Since pictures are not part of the copy, please output only the lines from the one with "Viewport: 868px width, 309px" through the end of the data below, exactly as written.
# # # # # # #
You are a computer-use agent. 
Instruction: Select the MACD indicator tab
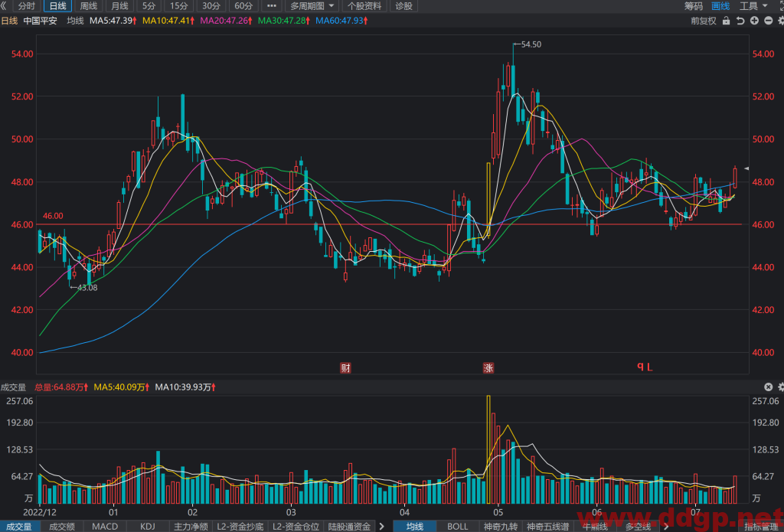click(105, 526)
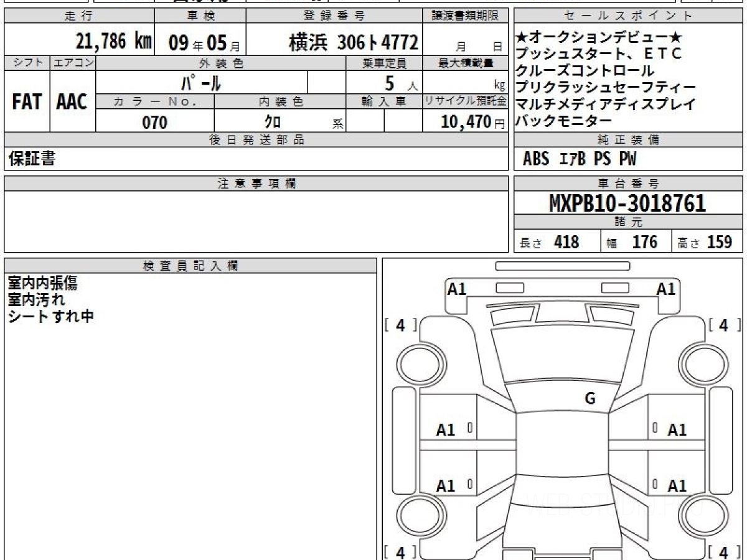This screenshot has height=560, width=747.
Task: Click the AAC air conditioner cell
Action: point(72,102)
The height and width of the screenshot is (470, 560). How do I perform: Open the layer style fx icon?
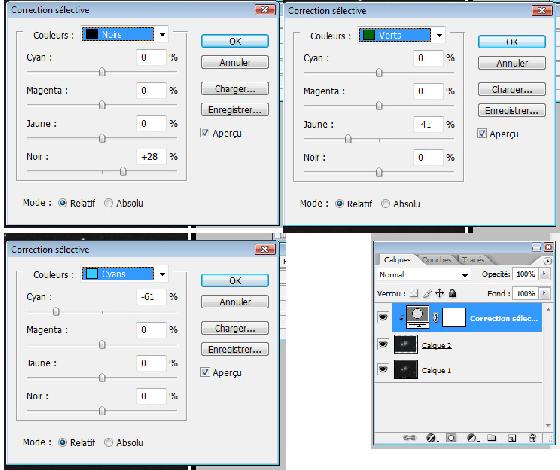point(431,438)
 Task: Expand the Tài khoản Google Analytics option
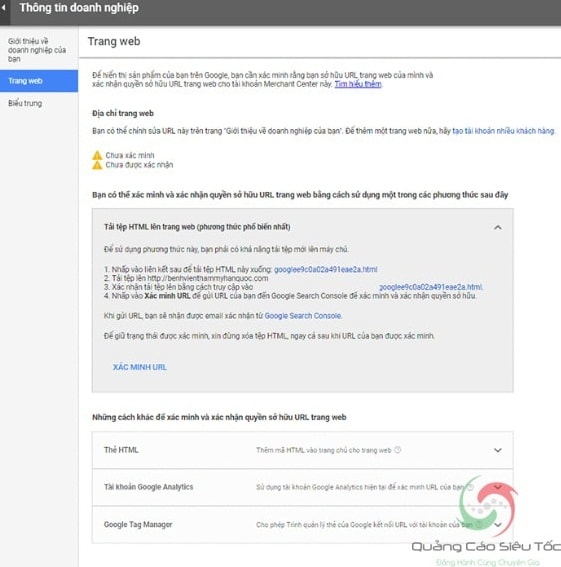[498, 487]
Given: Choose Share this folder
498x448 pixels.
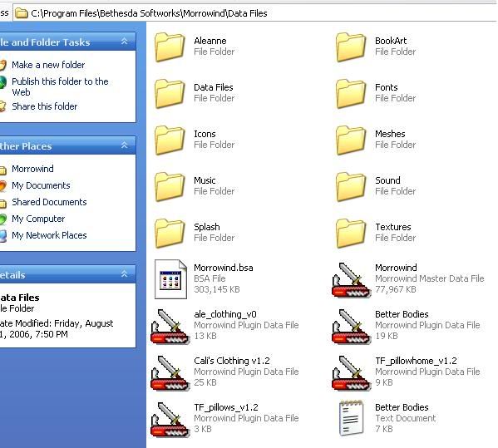Looking at the screenshot, I should pyautogui.click(x=44, y=106).

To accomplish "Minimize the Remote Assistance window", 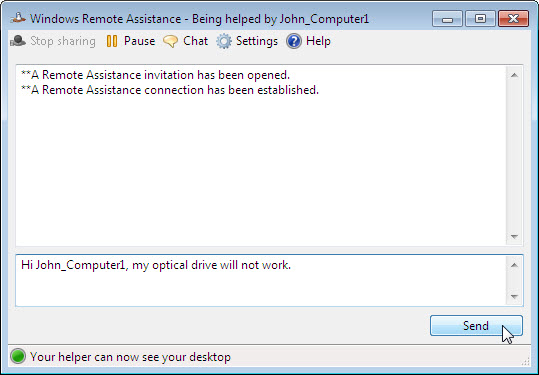I will coord(447,19).
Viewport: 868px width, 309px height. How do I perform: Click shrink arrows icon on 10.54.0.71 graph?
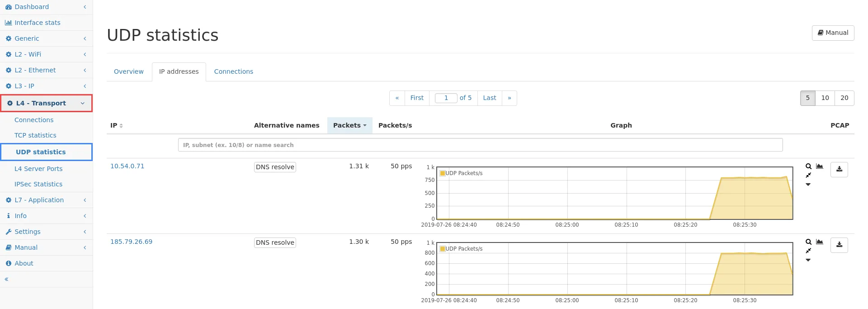[808, 175]
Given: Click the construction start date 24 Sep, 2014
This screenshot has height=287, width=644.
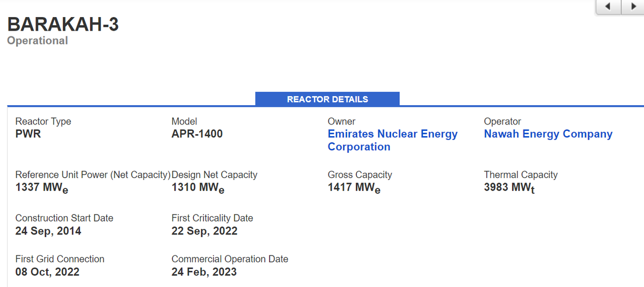Looking at the screenshot, I should (x=48, y=231).
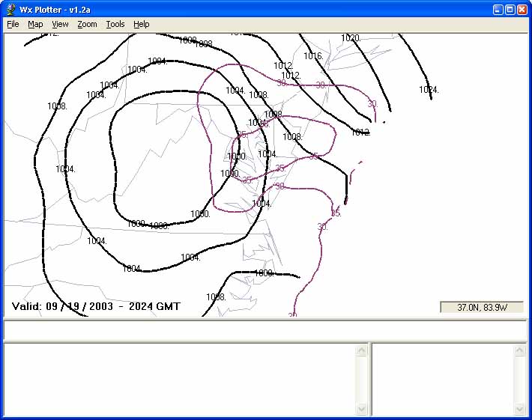Open the Map menu
Screen dimensions: 532x420
pyautogui.click(x=35, y=24)
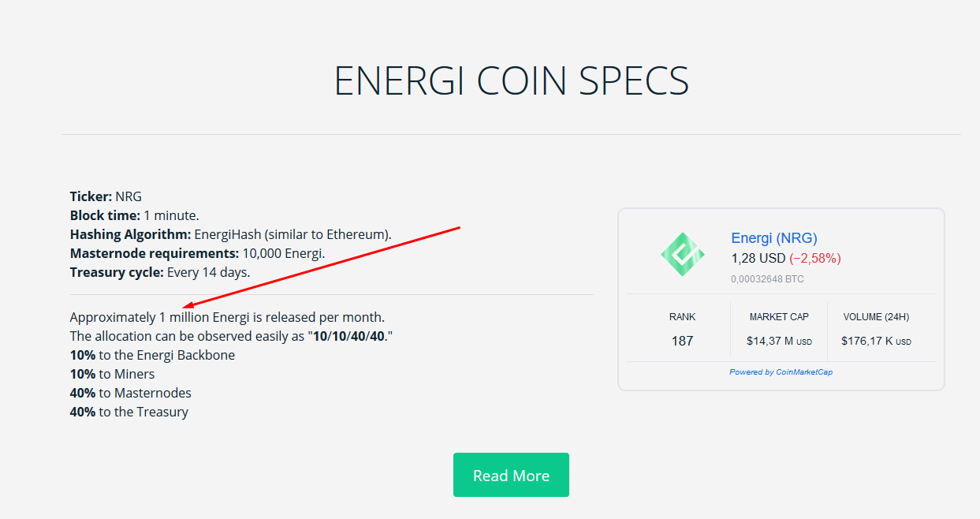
# # # # # # #
### [Exercise answer]
Viewport: 868px width, 309px height. How do I perform: Click shrink arrows icon on 10.54.0.71 graph?
[808, 175]
Given: Click the construction start date 24 Sep, 2014
This screenshot has height=287, width=644.
Looking at the screenshot, I should (x=48, y=231).
Open the Map menu
Screen dimensions: 532x420
pyautogui.click(x=35, y=24)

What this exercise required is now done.